Task to carry out
Copy the lines exactly. Begin at the first line of the data and stop after the line with "You are a computer-use agent. Viewport: 2000px".

____ Provided material

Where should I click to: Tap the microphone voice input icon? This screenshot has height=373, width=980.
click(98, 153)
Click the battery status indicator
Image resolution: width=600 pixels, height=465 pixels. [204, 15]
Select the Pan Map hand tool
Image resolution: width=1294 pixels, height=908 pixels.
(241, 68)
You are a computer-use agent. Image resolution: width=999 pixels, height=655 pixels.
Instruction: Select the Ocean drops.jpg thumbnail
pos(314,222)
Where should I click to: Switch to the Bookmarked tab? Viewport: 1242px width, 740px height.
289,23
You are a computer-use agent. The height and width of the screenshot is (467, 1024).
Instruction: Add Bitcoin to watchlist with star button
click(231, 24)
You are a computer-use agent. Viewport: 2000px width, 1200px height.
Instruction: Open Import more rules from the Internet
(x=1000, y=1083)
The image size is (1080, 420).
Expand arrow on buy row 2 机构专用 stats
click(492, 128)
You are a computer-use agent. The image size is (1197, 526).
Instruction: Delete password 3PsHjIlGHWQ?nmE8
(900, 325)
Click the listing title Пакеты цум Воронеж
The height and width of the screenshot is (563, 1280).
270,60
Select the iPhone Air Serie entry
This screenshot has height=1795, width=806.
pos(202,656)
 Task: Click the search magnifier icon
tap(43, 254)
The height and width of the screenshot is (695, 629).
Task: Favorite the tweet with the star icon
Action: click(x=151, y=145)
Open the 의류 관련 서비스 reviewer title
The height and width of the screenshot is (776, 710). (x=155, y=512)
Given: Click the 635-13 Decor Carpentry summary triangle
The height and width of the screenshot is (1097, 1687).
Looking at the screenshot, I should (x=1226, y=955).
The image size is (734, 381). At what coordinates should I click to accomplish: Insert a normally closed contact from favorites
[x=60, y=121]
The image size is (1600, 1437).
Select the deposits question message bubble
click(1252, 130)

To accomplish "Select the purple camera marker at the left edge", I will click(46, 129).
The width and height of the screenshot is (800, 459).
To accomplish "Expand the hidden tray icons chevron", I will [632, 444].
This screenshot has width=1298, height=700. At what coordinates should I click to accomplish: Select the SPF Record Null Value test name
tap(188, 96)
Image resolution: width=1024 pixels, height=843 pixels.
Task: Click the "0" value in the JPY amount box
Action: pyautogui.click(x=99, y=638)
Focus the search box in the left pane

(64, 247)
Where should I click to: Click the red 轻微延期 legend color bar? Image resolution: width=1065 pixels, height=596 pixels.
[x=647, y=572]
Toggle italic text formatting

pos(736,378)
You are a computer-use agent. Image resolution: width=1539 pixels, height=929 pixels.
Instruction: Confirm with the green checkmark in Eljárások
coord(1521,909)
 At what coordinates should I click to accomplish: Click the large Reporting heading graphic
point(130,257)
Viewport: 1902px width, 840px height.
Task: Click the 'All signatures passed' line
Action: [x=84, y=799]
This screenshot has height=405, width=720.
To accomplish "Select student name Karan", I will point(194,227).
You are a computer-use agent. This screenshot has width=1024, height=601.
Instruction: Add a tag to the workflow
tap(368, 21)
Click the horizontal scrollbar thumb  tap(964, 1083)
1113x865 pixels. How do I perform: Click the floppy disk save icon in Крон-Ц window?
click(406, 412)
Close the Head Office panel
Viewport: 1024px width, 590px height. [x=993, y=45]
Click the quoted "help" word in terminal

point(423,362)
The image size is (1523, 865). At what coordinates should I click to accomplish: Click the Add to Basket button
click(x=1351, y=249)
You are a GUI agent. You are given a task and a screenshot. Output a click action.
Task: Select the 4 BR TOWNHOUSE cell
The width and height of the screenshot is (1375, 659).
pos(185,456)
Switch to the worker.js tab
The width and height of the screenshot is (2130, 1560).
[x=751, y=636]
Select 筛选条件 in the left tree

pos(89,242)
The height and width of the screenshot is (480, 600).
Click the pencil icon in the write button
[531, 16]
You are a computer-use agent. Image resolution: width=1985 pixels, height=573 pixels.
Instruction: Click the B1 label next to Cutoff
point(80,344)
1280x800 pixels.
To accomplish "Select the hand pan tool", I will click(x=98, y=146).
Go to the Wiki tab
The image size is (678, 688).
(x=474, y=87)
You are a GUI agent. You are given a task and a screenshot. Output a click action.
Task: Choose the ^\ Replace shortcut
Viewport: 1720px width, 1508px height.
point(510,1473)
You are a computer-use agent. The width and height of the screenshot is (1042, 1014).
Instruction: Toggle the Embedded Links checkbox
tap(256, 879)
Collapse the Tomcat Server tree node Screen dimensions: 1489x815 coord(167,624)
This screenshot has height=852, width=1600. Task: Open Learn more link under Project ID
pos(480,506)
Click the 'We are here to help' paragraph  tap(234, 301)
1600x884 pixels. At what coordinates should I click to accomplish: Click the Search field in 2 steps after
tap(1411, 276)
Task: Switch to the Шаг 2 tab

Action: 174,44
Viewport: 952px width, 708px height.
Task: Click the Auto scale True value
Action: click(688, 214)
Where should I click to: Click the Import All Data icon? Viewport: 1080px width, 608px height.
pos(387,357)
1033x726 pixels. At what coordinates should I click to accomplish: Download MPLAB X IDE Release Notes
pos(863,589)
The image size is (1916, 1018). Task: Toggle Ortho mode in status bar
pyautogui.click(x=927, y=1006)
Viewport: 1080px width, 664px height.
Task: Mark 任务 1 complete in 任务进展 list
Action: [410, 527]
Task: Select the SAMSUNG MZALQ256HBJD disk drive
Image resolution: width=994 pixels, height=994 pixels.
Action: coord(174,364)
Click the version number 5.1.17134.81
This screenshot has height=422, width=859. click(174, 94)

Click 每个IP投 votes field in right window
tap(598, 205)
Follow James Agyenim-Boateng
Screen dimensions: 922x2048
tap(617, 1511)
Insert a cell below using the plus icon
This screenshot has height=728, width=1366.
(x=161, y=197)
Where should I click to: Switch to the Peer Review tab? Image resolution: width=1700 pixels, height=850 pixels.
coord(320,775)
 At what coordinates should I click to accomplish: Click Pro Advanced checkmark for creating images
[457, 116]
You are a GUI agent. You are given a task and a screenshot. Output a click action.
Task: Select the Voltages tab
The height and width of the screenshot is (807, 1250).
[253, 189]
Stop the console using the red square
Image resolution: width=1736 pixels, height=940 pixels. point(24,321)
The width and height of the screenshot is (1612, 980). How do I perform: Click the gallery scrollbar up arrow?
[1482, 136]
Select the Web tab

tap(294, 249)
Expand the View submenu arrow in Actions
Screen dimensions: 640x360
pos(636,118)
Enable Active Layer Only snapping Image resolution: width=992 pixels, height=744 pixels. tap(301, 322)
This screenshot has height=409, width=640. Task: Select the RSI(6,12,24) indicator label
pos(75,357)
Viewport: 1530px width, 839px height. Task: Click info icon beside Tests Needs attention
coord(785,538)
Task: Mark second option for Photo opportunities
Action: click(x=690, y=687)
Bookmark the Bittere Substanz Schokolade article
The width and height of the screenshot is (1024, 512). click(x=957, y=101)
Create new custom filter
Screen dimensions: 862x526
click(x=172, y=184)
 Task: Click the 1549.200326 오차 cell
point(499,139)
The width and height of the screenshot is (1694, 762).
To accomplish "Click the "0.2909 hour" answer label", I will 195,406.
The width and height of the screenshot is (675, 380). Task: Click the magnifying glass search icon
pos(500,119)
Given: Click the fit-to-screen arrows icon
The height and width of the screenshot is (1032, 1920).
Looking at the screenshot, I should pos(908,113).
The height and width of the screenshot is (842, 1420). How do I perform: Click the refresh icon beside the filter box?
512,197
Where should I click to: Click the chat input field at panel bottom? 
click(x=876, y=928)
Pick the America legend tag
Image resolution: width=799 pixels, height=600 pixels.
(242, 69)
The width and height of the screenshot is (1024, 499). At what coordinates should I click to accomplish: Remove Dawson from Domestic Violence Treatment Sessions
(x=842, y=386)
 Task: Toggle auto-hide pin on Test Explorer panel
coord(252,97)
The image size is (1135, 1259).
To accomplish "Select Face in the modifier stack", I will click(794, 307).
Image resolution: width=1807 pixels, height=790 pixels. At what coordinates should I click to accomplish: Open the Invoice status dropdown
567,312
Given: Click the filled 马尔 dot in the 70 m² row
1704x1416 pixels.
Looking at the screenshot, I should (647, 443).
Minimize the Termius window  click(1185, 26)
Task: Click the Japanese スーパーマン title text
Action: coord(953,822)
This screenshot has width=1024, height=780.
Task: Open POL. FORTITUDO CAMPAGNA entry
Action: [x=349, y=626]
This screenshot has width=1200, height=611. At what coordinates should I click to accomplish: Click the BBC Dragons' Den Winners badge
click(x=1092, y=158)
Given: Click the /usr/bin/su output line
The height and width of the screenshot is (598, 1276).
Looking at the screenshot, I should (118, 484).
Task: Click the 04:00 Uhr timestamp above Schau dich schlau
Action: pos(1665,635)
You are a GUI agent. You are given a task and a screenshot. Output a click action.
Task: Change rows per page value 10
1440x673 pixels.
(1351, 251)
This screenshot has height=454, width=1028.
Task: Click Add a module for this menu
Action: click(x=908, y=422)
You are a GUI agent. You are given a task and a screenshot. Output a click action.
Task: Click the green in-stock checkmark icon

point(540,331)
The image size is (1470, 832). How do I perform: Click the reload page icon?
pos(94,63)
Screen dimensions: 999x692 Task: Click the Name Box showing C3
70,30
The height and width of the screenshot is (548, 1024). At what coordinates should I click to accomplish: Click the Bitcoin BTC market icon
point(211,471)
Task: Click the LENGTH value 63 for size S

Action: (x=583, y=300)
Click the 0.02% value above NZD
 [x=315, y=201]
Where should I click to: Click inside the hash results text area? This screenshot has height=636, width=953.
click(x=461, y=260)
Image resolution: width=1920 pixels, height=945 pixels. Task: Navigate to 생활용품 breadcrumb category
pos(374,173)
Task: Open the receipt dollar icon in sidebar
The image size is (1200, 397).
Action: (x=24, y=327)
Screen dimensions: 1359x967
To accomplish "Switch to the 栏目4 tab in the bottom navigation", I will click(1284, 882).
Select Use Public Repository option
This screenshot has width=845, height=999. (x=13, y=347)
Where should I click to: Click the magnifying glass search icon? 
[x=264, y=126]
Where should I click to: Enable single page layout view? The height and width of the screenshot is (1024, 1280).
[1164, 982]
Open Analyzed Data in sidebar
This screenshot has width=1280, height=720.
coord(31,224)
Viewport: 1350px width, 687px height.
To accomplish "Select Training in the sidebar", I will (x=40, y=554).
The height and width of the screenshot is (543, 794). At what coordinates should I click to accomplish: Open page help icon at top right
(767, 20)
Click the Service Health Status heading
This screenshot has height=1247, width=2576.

________

Reply
Where should I click to: Tap the microphone voice input icon? This screenshot has height=373, width=980.
click(98, 153)
Click the battery status indicator
Image resolution: width=600 pixels, height=465 pixels. [204, 15]
Select the Pan Map hand tool
Image resolution: width=1294 pixels, height=908 pixels.
(241, 68)
You are a computer-use agent. Image resolution: width=999 pixels, height=655 pixels.
Instruction: Select the Ocean drops.jpg thumbnail
pos(314,222)
Where should I click to: Switch to the Bookmarked tab? Viewport: 1242px width, 740px height.
289,23
You are a computer-use agent. The height and width of the screenshot is (467, 1024).
Instruction: Add Bitcoin to watchlist with star button
click(231, 24)
You are a computer-use agent. Viewport: 2000px width, 1200px height.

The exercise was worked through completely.